Consigne →
Répondez à ces questions sur le texte consacré à la titrisation.
(a) Quels acteurs produisent l'information standardisée qui permet la socialisation marchande des créances ?
(b) Quel mécanisme permet de lier la bulle immobilière à l'endettement pour la consommation ?
(c) Quelle expression est citée comme donnant un caractère banal au fait d'avoir une carte de crédit pleine ?

Le processus de titrisation, insiste le sociologue, implique la participation de nouveaux acteurs non bancaires dont le rôle est tout aussi essentiel que celui des banques. Les agences de cotation produisent l’information standardisée qui permet la socialisation marchande des créances alors que les fonds de pension et les fonds mutuels achètent et échangent ces dernières une fois qu’elles ont été titrisées par les banques. Comme c’est ce processus de titrisation qui conditionne les possibilités d’offre de crédit, «il y a couplage tout à la fois de la titrisation, de l’endettement de masse et d’une bulle immobilière».

En effet, la titrisation nourrit «à la fois l’expansion des valeurs immobilières et l’offre de crédit à la consommation dans un contexte de démocratisation d’accès à la propriété immobilière». Le mécanisme du home equity loan permet de lier la bulle immobilière ainsi créée à l’endettement pour la consommation. Comme l’avance Éric Pineault sur le plan théorique: «le capitalisme avancé repose sur un couplage dynamique entre surproduction et surconsommation». C’est la consommation de masse qui, dans nos sociétés, assure le haut niveau de la demande effective au fondement de l’accumulation.

S’explique alors le rôle effectif joué par la titrisation dans l’accumulation financière: «elle régule la demande effective par le crédit offert aux salariés en contexte de stagnation des revenus». Mais c’est aussi un instrument d’accumulation pour les organisations financières et la classe qui en dépend d’où la nécessité, soutient le sociologue, d’asseoir culturellement la signification de l’endettement, du crédit et de la faillite. En témoigne, par exemple, le changement dans la réaction des gens lorsqu’ils se voient refuser une transaction parce que leur carte de crédit est pleine. Là où dans la culture américaine, encore récemment une telle situation suscitait un malaise dans l’entourage du client concerné, il n’est plus rare de voir l’expression «I maxed out» conférer à cet état de fait auparavant honteux, un caractère des plus banals, voir même un petit côté sympathique.

Données →
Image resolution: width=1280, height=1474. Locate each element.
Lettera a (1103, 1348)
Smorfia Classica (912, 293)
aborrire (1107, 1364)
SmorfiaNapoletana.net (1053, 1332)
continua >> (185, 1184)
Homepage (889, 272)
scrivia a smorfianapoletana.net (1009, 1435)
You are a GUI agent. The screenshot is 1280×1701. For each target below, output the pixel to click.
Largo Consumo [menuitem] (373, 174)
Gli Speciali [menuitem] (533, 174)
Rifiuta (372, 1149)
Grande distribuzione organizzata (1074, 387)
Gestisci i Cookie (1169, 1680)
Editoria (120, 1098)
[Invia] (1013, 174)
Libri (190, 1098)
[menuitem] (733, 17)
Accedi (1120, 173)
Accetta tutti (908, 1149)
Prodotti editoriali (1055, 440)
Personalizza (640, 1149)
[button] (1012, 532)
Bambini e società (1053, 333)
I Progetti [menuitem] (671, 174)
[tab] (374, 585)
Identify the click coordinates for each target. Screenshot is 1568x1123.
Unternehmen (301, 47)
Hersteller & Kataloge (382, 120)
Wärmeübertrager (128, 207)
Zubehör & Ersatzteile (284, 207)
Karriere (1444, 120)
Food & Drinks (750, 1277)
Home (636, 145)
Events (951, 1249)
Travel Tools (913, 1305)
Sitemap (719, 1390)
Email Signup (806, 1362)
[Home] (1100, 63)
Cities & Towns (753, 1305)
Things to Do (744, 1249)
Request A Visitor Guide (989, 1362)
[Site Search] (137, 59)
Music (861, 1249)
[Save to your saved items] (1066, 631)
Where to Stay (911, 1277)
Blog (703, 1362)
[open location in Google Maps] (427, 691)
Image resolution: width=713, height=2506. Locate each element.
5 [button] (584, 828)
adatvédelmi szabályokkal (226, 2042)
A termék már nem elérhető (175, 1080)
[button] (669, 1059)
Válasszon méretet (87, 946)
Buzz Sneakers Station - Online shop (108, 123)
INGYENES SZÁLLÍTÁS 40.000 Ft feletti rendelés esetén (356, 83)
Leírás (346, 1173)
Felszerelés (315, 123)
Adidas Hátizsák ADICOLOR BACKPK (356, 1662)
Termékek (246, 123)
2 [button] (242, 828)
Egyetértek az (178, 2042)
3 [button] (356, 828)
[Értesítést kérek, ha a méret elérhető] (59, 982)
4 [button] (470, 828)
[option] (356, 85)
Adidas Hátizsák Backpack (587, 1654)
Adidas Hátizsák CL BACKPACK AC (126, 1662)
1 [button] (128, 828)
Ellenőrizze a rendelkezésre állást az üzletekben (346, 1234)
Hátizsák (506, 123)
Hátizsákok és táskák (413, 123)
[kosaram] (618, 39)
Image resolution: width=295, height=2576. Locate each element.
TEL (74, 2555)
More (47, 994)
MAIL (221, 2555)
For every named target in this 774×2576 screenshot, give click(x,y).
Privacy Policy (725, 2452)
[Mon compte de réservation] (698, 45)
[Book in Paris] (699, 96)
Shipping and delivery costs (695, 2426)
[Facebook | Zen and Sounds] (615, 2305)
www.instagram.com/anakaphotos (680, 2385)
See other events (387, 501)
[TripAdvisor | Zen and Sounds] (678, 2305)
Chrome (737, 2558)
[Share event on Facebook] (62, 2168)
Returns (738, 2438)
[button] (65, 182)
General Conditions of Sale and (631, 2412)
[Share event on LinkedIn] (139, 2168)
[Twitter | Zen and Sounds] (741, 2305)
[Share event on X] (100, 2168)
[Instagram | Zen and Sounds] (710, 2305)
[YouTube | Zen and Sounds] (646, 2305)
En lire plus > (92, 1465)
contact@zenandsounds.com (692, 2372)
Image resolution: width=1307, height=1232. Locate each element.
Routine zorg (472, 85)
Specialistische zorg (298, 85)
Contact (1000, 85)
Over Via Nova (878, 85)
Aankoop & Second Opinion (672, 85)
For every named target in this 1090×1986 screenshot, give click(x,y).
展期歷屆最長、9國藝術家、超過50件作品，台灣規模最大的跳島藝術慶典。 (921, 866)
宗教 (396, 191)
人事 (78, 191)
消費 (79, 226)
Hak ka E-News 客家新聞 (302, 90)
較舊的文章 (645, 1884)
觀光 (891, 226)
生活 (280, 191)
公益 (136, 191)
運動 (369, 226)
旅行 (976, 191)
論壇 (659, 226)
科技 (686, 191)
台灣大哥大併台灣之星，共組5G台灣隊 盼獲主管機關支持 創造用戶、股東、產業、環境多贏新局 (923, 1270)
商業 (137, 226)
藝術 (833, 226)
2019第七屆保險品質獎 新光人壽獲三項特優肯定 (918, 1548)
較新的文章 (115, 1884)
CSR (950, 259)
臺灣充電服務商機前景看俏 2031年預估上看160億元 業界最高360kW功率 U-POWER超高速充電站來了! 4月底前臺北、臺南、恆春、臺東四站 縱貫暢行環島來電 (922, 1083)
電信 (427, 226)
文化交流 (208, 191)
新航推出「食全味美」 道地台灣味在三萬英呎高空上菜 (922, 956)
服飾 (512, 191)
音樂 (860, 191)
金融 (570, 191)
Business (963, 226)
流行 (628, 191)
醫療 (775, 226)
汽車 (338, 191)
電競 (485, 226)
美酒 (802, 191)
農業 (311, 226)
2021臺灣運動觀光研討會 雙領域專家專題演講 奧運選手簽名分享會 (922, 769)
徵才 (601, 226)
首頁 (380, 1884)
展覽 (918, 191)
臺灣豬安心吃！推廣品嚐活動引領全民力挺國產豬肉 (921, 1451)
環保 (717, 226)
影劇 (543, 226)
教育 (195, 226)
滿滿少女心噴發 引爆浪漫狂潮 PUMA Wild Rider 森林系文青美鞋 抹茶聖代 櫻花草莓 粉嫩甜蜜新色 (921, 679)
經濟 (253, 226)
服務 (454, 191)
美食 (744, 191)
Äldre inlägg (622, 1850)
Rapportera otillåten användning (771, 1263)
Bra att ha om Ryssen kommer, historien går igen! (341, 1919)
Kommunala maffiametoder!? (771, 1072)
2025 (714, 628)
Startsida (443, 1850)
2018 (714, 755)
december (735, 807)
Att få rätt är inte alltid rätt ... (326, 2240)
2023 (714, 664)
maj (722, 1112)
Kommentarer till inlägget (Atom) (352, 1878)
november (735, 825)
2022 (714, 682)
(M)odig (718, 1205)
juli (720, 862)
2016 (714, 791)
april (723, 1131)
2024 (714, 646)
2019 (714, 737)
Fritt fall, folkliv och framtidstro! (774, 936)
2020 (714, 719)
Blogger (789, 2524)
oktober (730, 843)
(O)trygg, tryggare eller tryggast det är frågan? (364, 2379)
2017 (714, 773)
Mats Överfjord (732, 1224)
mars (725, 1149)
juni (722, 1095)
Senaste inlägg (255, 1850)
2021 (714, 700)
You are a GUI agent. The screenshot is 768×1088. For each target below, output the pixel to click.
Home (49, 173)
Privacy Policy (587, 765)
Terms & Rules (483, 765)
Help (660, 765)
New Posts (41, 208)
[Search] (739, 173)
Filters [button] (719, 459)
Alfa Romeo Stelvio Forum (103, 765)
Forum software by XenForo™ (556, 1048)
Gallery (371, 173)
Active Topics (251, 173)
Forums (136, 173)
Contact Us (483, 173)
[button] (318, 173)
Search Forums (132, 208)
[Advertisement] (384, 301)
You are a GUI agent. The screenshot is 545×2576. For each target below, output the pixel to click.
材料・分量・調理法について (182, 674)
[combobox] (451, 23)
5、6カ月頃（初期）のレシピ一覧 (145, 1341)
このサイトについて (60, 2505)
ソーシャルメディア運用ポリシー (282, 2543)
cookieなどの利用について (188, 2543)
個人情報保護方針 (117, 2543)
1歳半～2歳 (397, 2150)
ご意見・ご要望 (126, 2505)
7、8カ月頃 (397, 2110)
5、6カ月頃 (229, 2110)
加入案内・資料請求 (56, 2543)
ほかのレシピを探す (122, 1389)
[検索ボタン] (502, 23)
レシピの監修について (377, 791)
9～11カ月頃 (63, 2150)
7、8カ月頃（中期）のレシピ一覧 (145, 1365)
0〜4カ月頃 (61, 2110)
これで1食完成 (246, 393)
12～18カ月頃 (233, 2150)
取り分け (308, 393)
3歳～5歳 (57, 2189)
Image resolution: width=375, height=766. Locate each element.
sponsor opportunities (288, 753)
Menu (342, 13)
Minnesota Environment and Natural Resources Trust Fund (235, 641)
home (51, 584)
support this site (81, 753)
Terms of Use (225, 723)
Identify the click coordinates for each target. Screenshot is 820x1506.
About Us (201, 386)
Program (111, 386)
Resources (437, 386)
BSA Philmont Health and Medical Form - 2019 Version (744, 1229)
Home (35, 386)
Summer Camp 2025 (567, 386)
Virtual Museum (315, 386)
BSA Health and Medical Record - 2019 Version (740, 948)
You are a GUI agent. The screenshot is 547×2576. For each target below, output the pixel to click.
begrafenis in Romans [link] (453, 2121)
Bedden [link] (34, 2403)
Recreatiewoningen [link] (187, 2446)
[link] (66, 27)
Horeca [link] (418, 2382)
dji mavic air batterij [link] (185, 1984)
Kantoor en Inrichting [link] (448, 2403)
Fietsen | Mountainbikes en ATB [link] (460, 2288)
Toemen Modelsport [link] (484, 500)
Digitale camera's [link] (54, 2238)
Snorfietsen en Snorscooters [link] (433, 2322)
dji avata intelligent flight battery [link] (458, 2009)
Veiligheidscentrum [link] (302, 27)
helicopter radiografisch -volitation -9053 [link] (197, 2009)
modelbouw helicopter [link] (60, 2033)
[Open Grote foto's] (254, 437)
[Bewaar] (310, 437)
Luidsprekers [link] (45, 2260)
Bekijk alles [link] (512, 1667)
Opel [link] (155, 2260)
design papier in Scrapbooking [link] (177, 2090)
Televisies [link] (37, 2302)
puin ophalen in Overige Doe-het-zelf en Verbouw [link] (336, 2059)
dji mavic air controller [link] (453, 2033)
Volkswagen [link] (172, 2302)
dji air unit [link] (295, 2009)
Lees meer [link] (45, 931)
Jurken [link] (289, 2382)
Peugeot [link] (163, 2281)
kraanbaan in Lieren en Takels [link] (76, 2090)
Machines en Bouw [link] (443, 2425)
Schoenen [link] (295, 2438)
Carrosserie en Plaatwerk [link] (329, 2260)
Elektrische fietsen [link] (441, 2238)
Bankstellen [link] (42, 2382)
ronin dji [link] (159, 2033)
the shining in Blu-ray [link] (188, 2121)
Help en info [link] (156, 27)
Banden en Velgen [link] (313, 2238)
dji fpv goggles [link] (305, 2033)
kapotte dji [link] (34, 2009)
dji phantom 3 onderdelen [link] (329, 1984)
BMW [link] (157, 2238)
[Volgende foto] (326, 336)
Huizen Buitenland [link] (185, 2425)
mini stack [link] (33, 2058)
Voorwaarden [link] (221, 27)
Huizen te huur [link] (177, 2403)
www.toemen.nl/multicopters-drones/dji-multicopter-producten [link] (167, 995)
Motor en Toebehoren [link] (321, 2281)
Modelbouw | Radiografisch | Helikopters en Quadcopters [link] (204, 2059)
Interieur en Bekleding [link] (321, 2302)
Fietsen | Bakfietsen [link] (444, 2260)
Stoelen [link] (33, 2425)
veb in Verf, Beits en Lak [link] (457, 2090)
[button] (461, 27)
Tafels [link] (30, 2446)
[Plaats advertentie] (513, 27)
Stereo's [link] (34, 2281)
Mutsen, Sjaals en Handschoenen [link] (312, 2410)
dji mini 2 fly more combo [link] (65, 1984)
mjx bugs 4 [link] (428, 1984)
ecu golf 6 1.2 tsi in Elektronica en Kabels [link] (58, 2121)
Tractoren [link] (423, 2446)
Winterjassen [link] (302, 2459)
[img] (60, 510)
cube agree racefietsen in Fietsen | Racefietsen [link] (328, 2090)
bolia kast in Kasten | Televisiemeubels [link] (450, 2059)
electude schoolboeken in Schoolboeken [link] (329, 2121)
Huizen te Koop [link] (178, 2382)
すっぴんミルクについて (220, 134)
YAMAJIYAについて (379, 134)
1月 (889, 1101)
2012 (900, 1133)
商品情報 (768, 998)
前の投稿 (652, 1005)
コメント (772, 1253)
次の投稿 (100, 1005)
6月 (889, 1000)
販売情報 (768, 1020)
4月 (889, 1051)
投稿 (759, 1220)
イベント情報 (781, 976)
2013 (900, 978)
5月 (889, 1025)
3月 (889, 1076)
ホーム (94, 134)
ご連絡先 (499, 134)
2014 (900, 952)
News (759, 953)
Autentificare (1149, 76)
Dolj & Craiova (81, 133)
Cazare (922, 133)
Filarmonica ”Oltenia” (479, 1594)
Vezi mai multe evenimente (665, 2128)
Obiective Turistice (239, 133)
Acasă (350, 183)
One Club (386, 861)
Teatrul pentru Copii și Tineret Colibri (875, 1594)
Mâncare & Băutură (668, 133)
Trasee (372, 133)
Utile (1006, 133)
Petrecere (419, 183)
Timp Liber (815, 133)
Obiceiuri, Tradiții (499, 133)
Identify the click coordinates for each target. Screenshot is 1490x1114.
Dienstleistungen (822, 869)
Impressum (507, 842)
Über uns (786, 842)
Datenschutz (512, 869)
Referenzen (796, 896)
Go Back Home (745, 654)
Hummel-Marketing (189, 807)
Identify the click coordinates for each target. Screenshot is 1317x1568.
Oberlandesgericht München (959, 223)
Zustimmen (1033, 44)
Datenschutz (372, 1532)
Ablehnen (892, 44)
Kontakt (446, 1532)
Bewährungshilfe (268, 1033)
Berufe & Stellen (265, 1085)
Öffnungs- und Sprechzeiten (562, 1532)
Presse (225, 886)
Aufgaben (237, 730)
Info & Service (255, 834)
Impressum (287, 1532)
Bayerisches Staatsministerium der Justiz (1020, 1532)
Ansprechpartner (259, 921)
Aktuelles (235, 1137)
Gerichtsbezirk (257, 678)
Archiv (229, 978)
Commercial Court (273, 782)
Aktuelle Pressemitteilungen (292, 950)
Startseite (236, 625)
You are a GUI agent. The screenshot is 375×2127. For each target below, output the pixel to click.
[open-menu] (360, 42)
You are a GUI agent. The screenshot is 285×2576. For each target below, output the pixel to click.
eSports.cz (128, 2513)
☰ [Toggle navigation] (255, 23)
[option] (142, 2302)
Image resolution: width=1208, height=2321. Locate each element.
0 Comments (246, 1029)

Votre réponse →
(a) Les agences de cotation.
(b) Le mécanisme du home equity loan.
(c) L'expression «I maxed out».